» Tarefa proposta a: No trecho sobre Charles Bukowski, quem descobriu John Fante para o mundo?
======== Trecho de origem
Deus salve a América
Diabo salve Charles Bukowski
por Leonardo Barbosa Rossato 
porresia@bol.com.br

Charles Bukowski é um escritor único. Escatológico, melodramático, cínico, marginal (izado), antiacadêmico, anti-grupos literários, lírico, alcoólatra, machista, politicamente incorreto, anarquista e um grande escritor.

"Cartas na rua", "Mulheres", "Misto Quente", "Hollywood": são apenas alguns dos romances de Charles Bukowski, que também era poeta e trabalhou em diversos empregos durante a vida inteira até ser consagrado como escritor e ter seu espaço na literatura americana contemporânea.

Alguns críticos teimam em colocá-lo lado a lado com a turma dos beatniks, mas Bukowski nada tem a ver com Kerouac e Ginsberg. Os beats são filhos do surrealismo francês, gostavam de jazz e eram liberais sexualmente. Estavam à margem do sistema, talvez apenas aí haja uma comparação entre eles. O velho Buk, "the old dirty man", (além de adorar Mozart e Schoppenhauer) era um escritor solitário, era uma gangue sozinho, era um beberrão sensível.

Se buscarmos uma tradição para o escrever de Buk, talvez encontremos em dois escritores americanos renegados: Henry Miller ("Trópico de Câncer"/"Trópico de Capricórnio") e John Fante ("Pergunte ao pó"). Vejo em Buk muito dos romances considerados mal escritos por Miller: pornográficos e autobiográficos e do lirismo decadente de Fante. Quem descobriu Fante para o mundo foi o velho Buk numa de suas andanças pela biblioteca quando não estava bebendo no bar.

Alias, numa epígrafe dos romances de Miller ("Trópico de Câncer") lemos:  "Estes romances cederão lugar, pouco a pouco, a
diários ou autobiografias -livros cativantes, desde que um homem saiba escolher, entre o que chama sua experiência e saiba registrar verdadeiramente a verdade". E a verdade de Buk é o dia-a-dia da classe trabalhadora norte-americana. Seus subúrbios, suas brigas, seus sonhos, suas palavras. Nos seus personagens simples, complexos e por isso mesmo tão reais, vê-se a decadência do american way of life. Um país tão rico e orgulhoso de si que tenta esconder seu lado escuro, sujo
mesmo.
================
» Tarefa proposta b: Organize em uma tabela Markdown, com as colunas "Nº" e "Linha", o trecho dos registros que vai da linha que contém "Pick the Eyedropper tool" até a linha que contém "click(52, 45)", ambas incluídas. Omita as linhas em branco e deixe as imagens de fora.
======== Registros fornecidos
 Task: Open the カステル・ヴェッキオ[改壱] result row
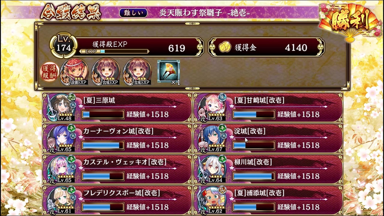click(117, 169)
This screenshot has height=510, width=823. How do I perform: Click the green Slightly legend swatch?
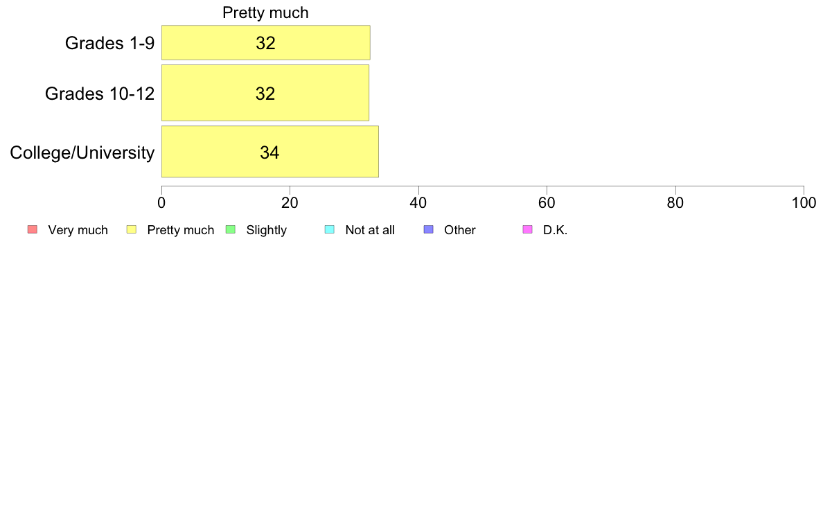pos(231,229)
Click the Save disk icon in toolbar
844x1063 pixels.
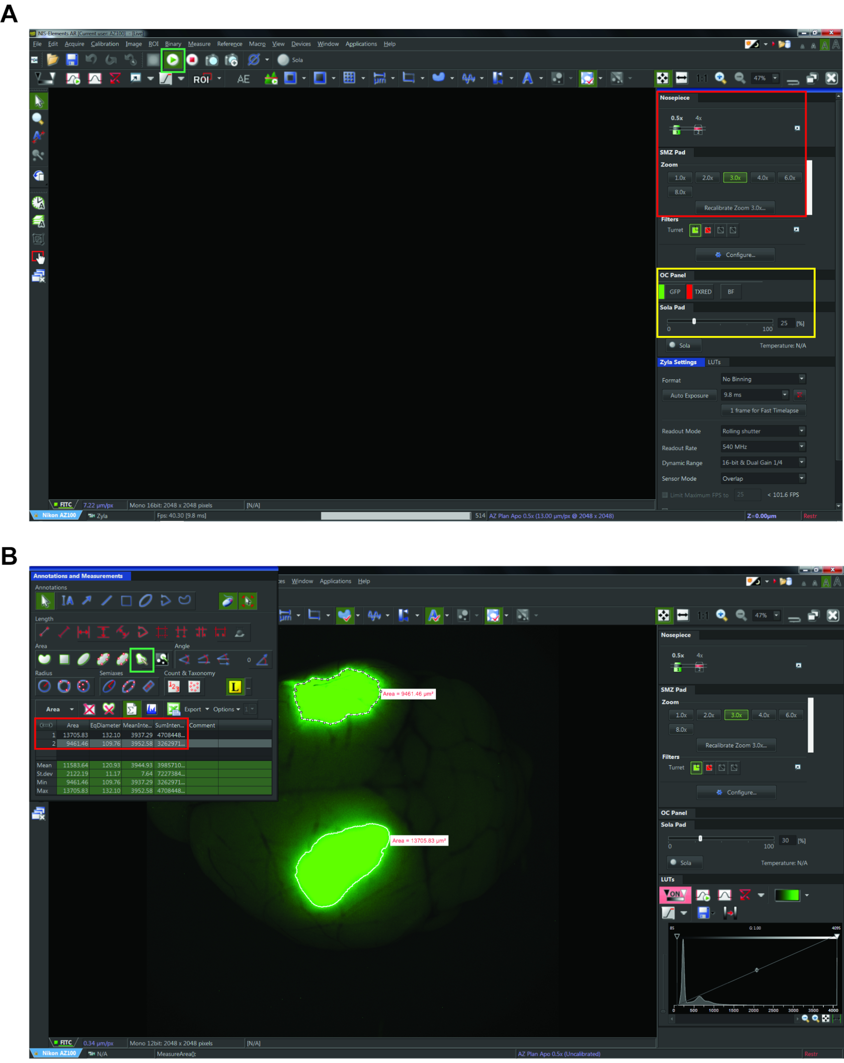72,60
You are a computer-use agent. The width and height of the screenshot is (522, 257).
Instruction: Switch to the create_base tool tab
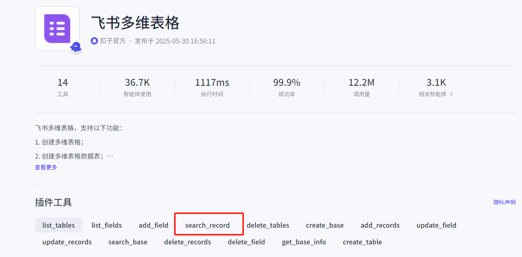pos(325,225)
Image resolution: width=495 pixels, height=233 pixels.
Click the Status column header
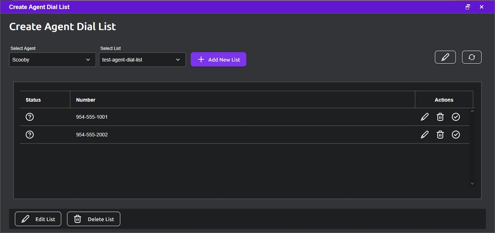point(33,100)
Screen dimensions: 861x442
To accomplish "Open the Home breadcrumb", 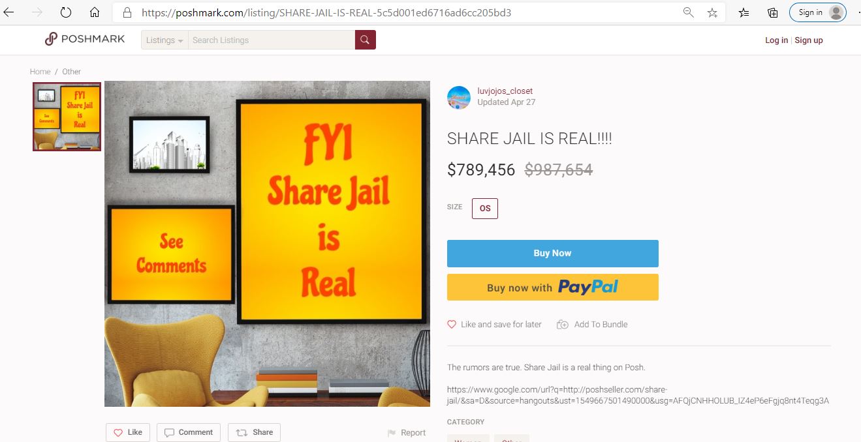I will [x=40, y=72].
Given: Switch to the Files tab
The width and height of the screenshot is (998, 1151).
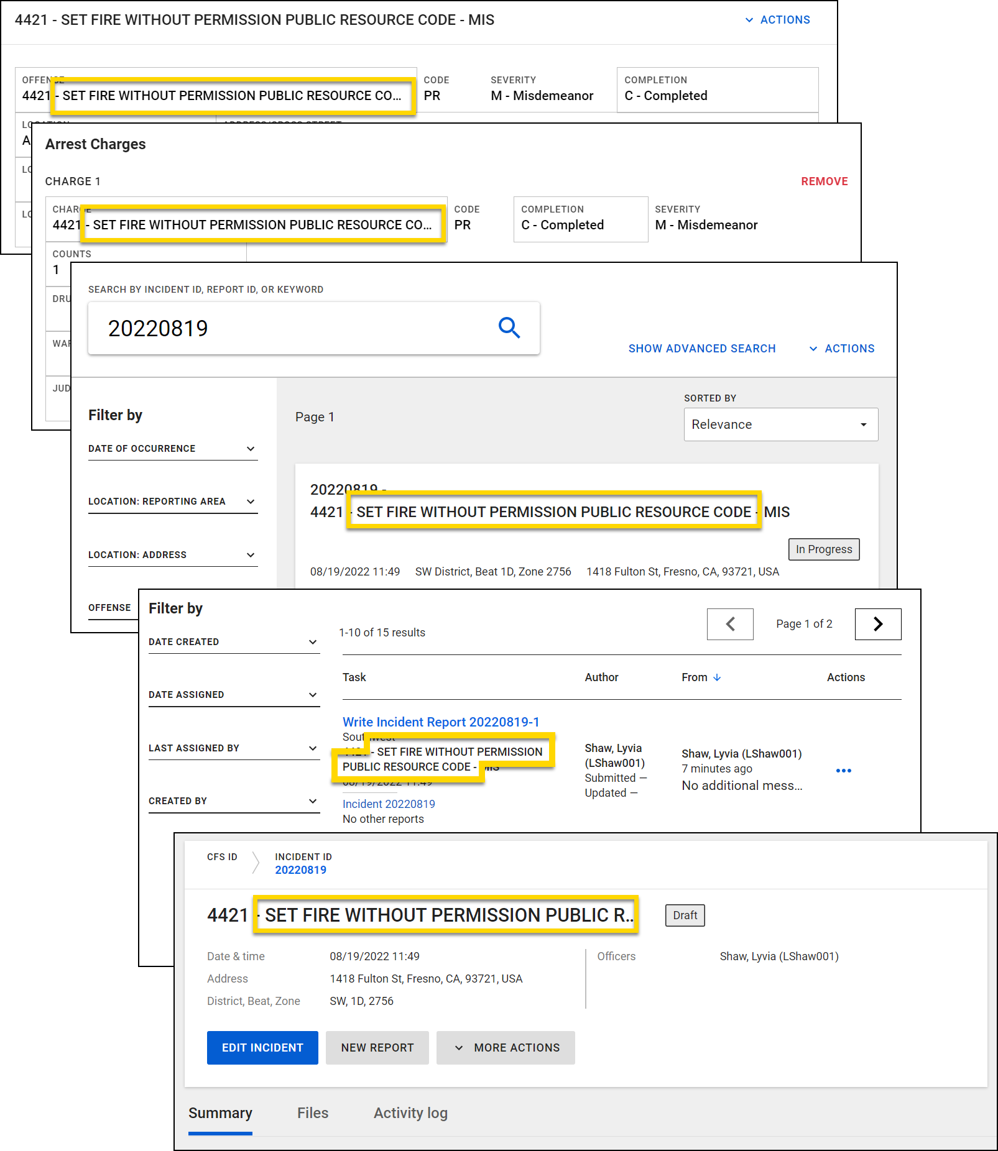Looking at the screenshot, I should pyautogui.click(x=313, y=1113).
================
======== Registros fornecidos
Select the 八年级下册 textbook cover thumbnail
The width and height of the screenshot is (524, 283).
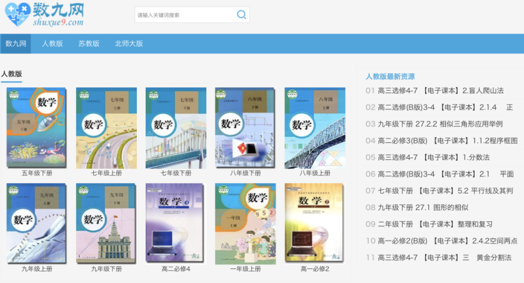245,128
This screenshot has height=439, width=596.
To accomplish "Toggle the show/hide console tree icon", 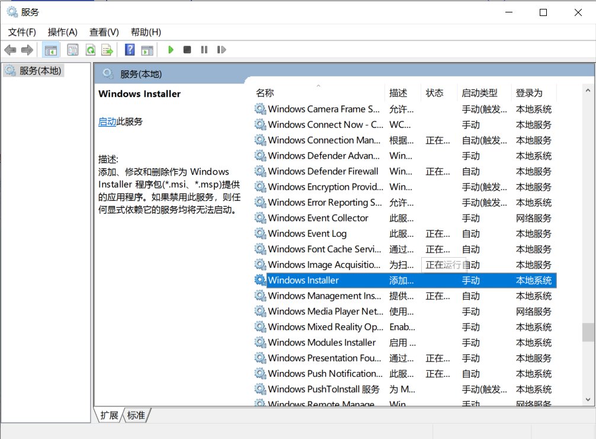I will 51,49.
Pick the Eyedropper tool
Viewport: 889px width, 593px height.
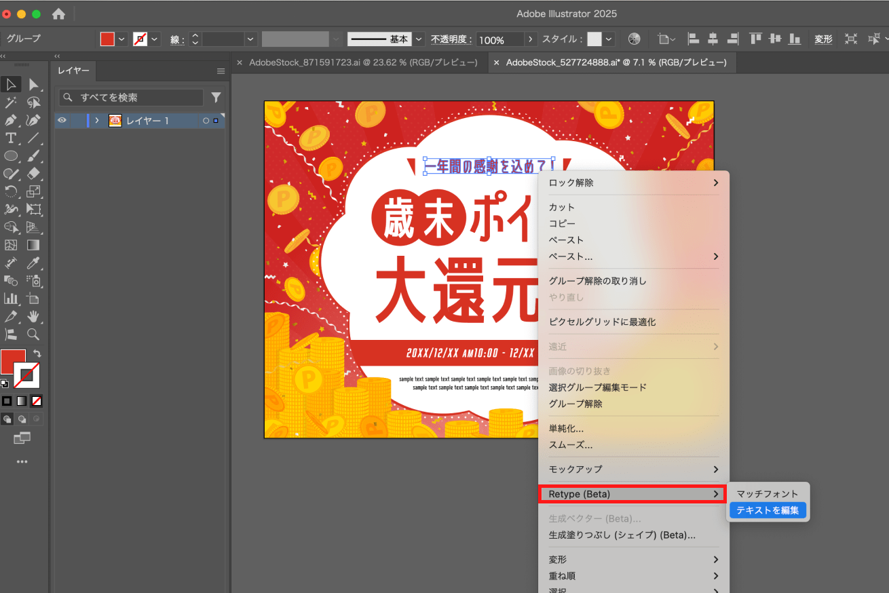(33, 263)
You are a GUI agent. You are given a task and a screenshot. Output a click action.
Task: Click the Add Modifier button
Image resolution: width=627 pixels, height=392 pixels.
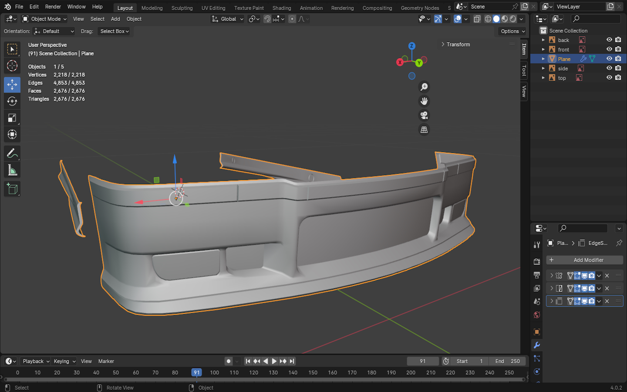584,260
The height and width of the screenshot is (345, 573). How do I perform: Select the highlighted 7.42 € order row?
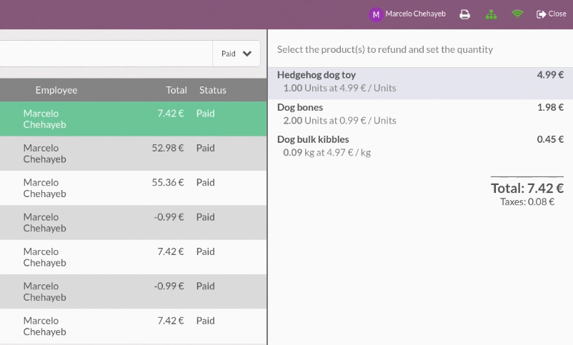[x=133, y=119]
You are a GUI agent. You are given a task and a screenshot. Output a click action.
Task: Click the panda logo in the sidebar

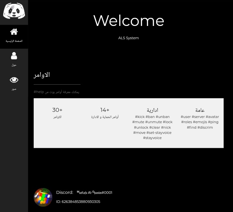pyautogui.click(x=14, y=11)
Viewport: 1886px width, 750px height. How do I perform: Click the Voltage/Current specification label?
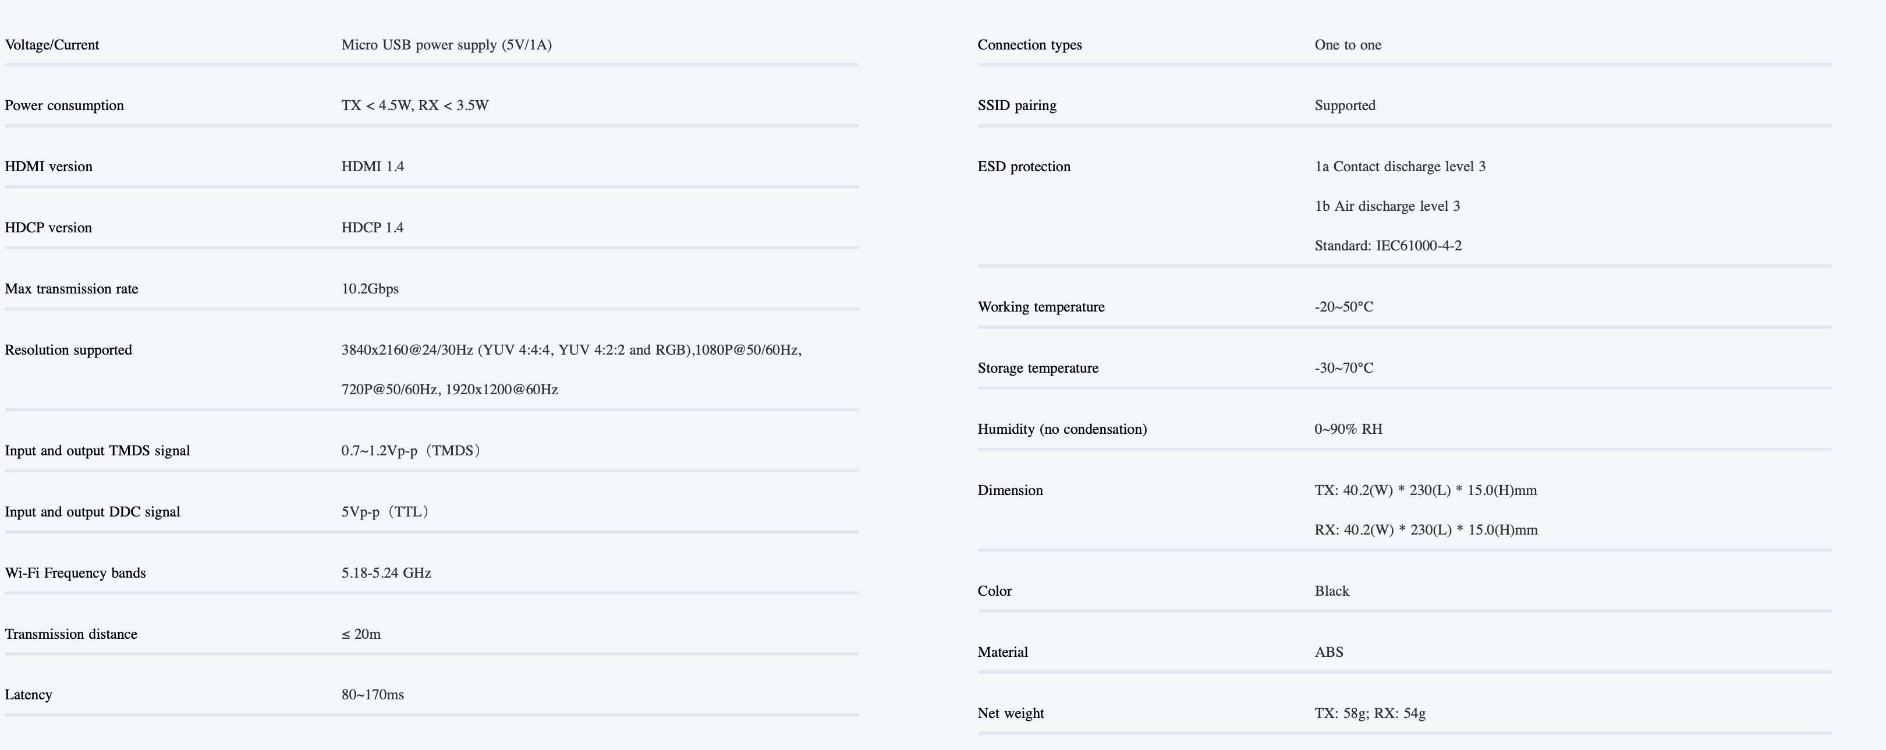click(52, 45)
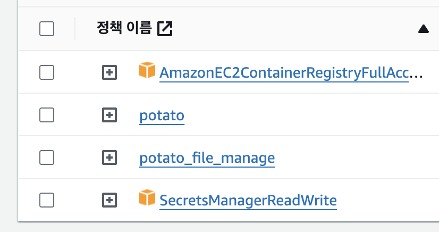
================
======== Registros fornecidos
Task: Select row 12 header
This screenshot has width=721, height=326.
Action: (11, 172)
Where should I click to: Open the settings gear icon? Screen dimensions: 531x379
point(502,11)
================
» Resposta esperada a: Foi o velho Buk, isto é, Charles Bukowski, numa de suas andanças pela biblioteca.

» Resposta esperada b:
| Nº | Linha |
|---|---|
| 1 | Pick the Eyedropper tool |
| 2 | Viewport: 889px width, 593px height. |
| 3 | (33, 263) |
| 4 | You are a GUI agent. You are given a task and a screenshot. Output a click action. |
| 5 | Task: Click the Add Modifier button |
| 6 | Image resolution: width=627 pixels, height=392 pixels. |
| 7 | 584,260 |
| 8 | The height and width of the screenshot is (345, 573). How do I perform: Select the highlighted 7.42 € order row? |
| 9 | [x=133, y=119] |
| 10 | You are a GUI agent. You are given a task and a screenshot. Output a click action. |
| 11 | Task: Click the panda logo in the sidebar |
| 12 | pyautogui.click(x=14, y=11) |
| 13 | Viewport: 1886px width, 750px height. How do I perform: Click the Voltage/Current specification label? |
| 14 | click(52, 45) |